Your answer must be an exact copy of the records below, with every picture left out.

Saved data entries
[Start of section]
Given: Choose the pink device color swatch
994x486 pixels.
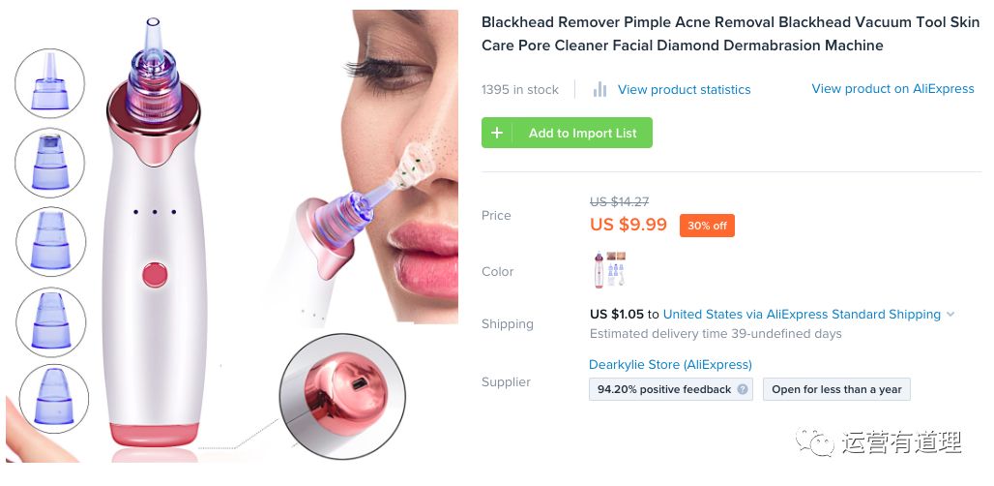Looking at the screenshot, I should pyautogui.click(x=599, y=270).
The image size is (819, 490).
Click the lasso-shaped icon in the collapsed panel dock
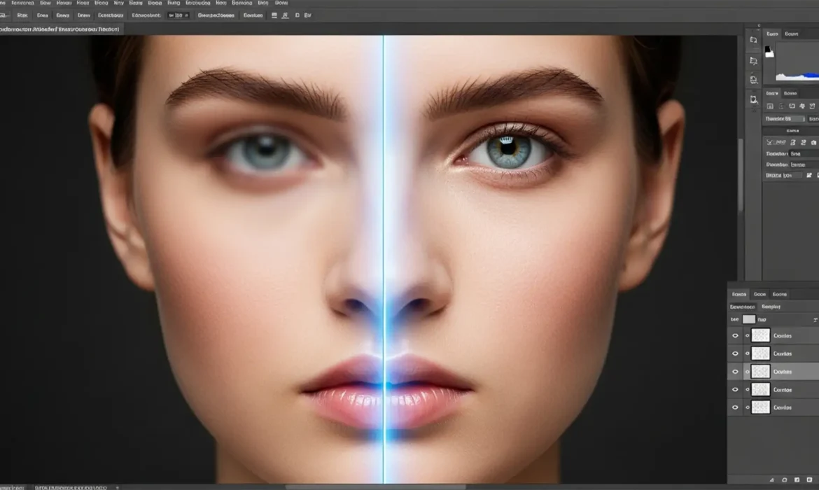coord(754,100)
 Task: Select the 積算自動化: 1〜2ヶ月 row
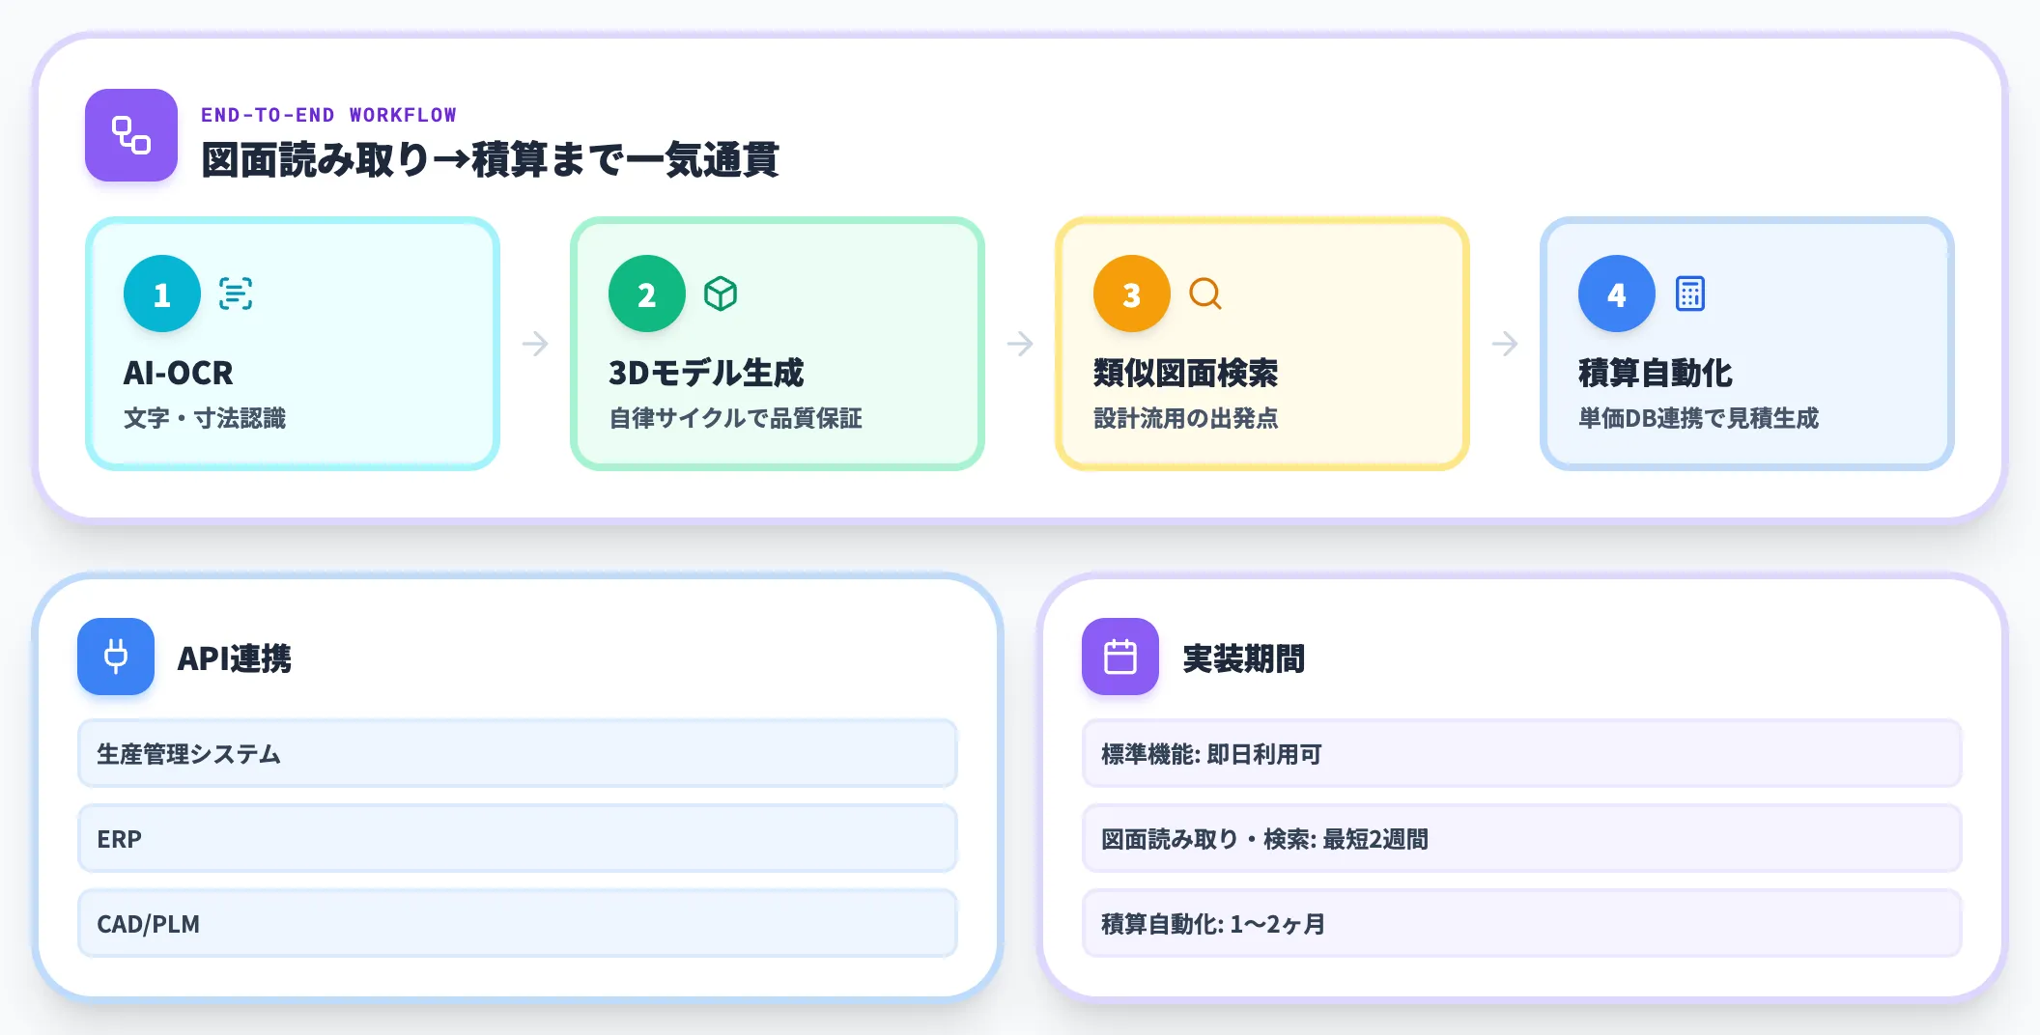click(1522, 923)
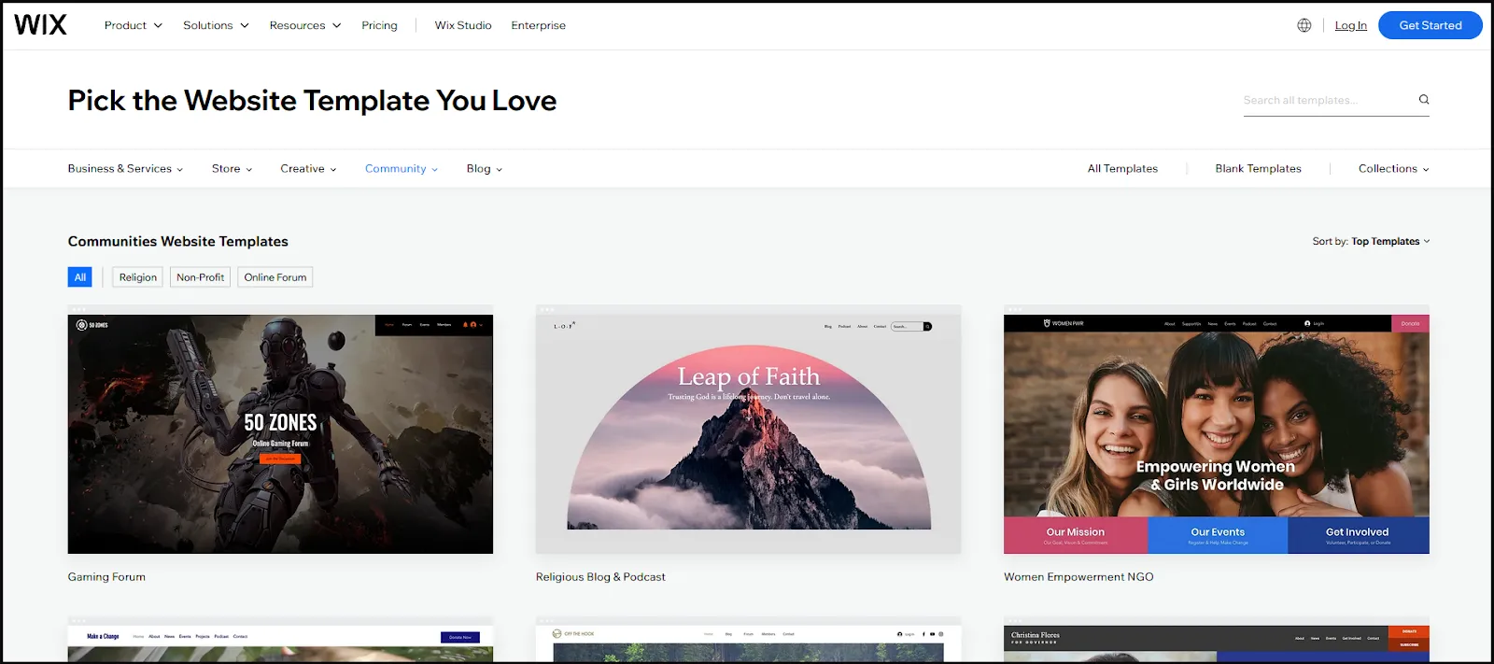Expand the Product dropdown menu
This screenshot has height=664, width=1494.
(x=133, y=25)
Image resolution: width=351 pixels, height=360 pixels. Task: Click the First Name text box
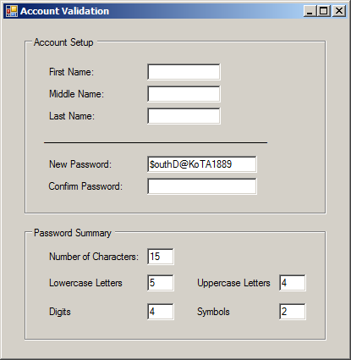(x=184, y=72)
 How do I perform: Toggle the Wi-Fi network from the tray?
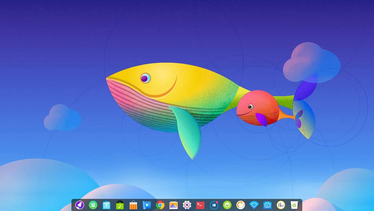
[End of section]
## Written answer
Given: Choose the pink device color swatch
994x486 pixels.
Looking at the screenshot, I should pyautogui.click(x=599, y=270).
The image size is (819, 490).
Click the lasso-shaped icon in the collapsed panel dock
coord(754,100)
 Task: Select the 積算自動化: 1〜2ヶ月 row
click(1522, 923)
Expand the Product dropdown menu
This screenshot has height=664, width=1494.
(x=133, y=25)
Image resolution: width=351 pixels, height=360 pixels. Task: Click the First Name text box
(x=184, y=72)
 How do I perform: Toggle the Wi-Fi network from the tray?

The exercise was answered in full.